**** INFORMATION PROVIDED ****

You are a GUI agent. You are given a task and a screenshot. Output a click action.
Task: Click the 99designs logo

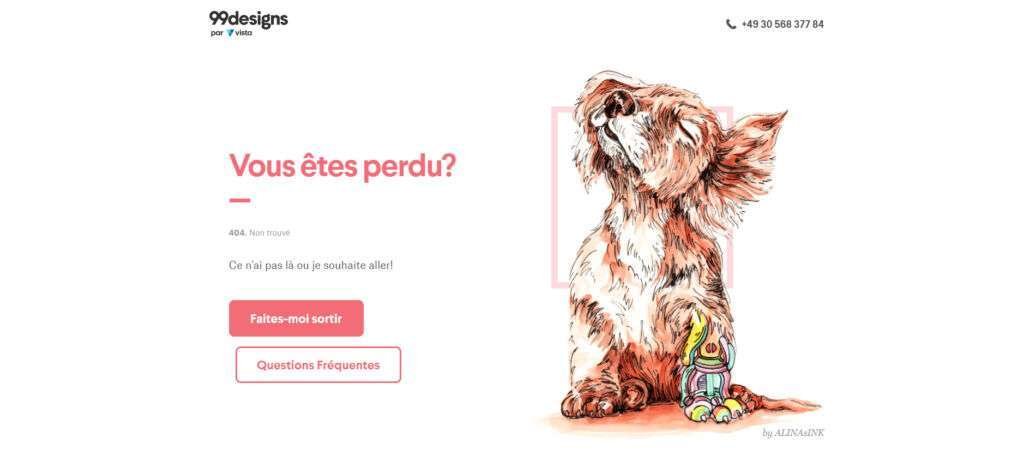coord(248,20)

****
**** INFORMATION PROVIDED ****

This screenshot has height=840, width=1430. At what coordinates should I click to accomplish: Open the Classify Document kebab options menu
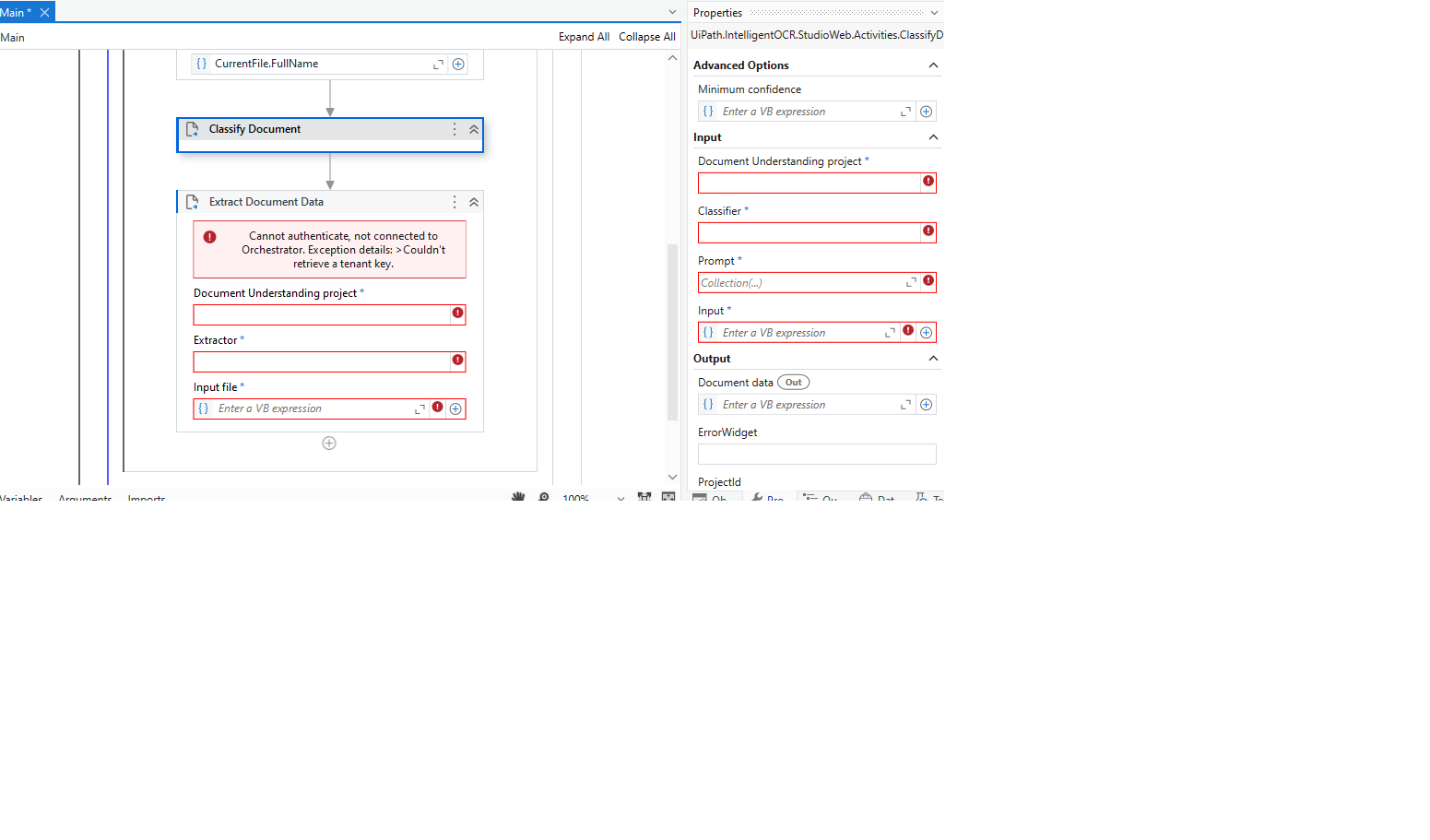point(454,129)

****
**** INFORMATION PROVIDED ****

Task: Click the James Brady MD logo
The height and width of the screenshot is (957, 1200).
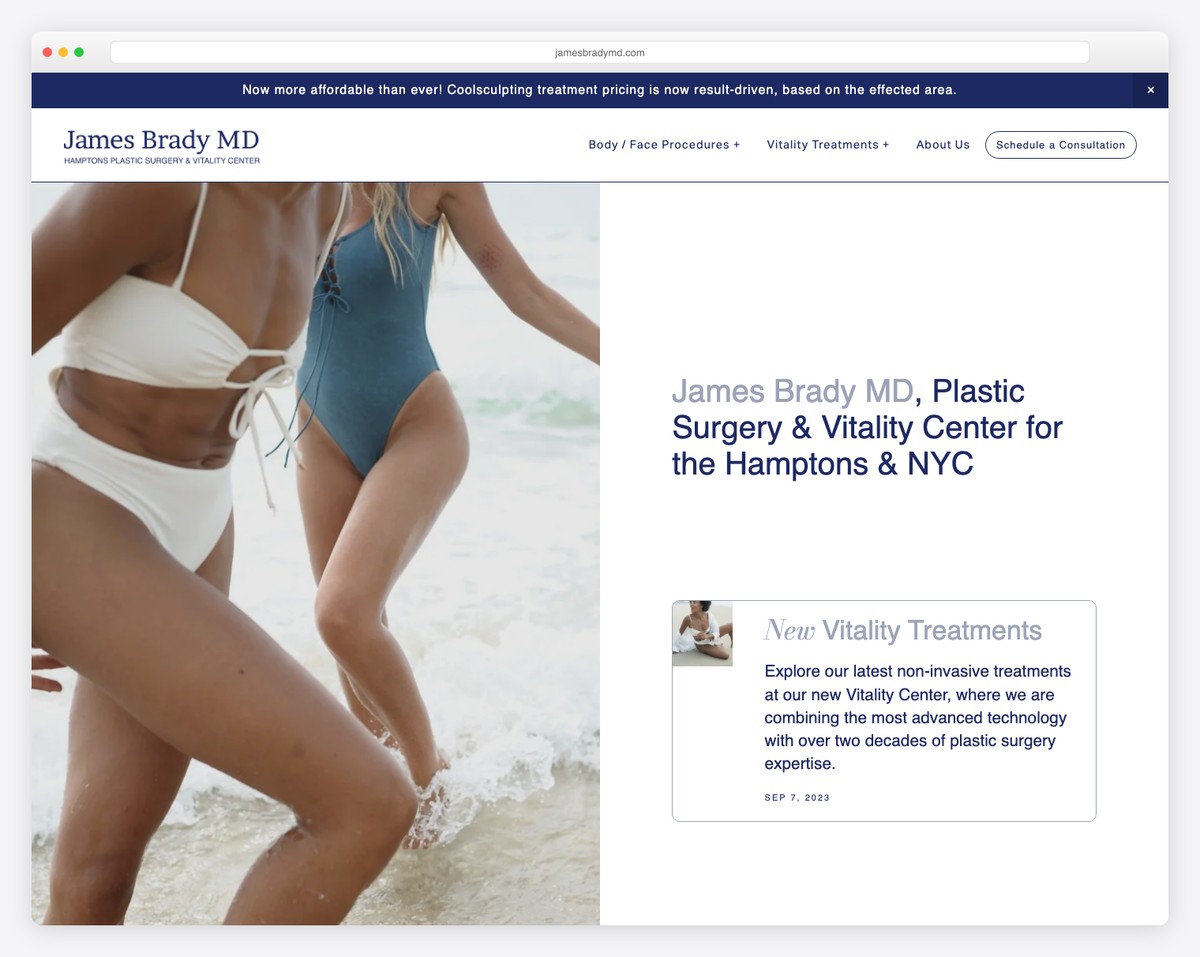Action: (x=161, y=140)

****

WHAT TO WORK ON: Arrange the part of the records that opens with the line containing "You are a GUI" and closes with the line containing "coord(248,20)" as a Markdown table with the columns Row and Line, skipping blank lines and leaving the pictures out.

TASK RESPONSE:
| Row | Line |
|---|---|
| 1 | You are a GUI agent. You are given a task and a screenshot. Output a click action. |
| 2 | Task: Click the 99designs logo |
| 3 | coord(248,20) |